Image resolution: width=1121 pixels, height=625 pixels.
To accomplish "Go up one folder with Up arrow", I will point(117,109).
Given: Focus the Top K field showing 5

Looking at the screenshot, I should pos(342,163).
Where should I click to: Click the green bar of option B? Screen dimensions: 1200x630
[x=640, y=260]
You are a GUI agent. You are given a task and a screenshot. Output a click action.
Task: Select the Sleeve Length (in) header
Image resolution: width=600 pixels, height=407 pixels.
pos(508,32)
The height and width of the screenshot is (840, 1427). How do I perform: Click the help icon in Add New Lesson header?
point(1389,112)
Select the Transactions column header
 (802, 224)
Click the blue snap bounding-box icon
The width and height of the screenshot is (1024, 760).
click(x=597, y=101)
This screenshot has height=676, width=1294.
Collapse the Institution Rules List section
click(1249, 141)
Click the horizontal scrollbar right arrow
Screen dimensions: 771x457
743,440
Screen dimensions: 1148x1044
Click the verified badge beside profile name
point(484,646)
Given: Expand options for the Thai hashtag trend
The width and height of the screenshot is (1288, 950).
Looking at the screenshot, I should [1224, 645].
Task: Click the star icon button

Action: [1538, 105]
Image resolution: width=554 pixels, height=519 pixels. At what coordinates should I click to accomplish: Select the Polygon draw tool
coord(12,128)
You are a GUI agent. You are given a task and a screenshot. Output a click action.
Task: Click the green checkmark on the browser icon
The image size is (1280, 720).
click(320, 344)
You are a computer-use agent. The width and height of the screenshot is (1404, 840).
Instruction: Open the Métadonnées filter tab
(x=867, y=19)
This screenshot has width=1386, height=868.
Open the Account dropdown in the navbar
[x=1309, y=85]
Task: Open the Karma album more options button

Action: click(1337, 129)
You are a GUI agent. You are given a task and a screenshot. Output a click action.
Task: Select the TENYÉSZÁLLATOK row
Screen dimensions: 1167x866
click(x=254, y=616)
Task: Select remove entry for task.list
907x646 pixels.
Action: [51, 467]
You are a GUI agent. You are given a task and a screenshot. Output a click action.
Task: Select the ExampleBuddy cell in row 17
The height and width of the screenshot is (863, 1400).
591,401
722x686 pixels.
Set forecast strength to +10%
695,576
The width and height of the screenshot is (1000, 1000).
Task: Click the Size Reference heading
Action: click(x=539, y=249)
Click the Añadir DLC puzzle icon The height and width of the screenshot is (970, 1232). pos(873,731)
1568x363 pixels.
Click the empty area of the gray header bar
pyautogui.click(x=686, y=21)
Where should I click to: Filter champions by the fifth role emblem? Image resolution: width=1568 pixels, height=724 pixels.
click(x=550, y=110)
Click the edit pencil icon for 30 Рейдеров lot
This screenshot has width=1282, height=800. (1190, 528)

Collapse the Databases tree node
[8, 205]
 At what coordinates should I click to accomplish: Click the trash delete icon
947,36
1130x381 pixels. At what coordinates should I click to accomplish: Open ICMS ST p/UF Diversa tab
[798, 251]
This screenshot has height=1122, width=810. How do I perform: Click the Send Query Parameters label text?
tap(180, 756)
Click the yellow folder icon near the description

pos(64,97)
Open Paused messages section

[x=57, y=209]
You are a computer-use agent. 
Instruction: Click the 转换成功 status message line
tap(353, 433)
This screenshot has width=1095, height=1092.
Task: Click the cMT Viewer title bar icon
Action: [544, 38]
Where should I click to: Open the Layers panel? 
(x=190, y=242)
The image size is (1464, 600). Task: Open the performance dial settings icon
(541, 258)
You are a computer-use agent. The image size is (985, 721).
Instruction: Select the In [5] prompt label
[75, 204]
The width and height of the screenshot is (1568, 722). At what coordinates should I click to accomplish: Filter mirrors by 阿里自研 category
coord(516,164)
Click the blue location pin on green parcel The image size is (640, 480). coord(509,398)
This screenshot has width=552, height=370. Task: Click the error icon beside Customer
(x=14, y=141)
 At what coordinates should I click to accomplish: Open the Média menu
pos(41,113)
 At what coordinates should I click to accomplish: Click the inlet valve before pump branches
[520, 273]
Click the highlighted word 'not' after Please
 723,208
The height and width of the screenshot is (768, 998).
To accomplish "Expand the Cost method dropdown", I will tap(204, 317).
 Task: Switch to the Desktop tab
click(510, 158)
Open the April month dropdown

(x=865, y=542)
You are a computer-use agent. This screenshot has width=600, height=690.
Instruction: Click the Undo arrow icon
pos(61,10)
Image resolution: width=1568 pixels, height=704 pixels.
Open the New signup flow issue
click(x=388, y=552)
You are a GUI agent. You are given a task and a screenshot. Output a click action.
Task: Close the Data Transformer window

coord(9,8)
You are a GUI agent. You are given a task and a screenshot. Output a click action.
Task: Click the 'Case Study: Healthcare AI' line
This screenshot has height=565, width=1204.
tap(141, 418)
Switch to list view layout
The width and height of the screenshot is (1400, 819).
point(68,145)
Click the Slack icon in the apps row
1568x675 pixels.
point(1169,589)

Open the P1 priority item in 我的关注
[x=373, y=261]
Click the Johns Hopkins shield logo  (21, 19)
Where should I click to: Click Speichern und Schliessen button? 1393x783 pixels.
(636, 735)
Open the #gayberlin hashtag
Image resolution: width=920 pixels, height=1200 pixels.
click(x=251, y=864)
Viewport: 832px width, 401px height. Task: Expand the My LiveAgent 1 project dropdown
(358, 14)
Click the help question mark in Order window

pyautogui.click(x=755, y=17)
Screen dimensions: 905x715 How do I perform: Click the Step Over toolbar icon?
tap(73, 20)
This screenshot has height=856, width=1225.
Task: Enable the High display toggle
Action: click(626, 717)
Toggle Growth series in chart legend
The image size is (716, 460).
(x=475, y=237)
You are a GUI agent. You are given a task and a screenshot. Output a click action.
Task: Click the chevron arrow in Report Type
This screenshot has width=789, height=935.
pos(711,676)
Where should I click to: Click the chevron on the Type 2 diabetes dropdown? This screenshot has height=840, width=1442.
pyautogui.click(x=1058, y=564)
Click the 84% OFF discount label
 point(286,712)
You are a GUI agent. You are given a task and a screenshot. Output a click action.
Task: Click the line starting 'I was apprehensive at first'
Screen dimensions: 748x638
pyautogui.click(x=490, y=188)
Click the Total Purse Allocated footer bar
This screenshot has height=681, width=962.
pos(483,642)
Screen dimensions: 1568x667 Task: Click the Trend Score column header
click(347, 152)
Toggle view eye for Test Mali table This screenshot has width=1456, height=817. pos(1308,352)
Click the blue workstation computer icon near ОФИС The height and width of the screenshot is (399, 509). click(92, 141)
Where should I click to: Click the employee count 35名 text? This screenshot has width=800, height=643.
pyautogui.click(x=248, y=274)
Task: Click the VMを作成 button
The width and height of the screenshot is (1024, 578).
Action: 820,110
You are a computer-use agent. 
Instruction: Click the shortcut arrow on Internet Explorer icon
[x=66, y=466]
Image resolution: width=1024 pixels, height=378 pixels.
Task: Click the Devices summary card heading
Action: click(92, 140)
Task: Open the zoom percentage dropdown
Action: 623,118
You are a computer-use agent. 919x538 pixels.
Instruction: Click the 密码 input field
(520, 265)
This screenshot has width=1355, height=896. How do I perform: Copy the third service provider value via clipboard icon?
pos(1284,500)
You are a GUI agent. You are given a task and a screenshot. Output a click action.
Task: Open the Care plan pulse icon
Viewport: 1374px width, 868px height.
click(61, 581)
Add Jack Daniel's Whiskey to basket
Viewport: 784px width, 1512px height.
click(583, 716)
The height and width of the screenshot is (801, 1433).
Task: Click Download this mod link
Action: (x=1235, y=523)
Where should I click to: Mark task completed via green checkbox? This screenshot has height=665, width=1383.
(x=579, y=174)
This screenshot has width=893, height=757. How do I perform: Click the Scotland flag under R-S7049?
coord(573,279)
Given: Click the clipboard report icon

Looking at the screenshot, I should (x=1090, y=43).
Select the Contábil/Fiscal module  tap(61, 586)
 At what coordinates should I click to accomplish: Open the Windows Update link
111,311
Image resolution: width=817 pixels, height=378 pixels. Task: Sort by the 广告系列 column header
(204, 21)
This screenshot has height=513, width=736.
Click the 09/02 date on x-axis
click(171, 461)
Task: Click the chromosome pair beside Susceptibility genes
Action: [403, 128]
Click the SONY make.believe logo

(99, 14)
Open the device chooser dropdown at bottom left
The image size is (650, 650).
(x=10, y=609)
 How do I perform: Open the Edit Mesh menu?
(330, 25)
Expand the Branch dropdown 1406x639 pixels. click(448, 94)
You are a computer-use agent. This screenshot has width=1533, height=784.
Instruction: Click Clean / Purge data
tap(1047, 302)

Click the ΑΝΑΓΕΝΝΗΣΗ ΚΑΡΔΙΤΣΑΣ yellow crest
-------
**Exercise objective**: Would you please copy every line in the data that contains the word "will"?

**Finished task**:
To accomplish "Go up one folder with Up arrow", I will point(117,109).
To accomplish "Expand the Cost method dropdown", I will tap(204, 317).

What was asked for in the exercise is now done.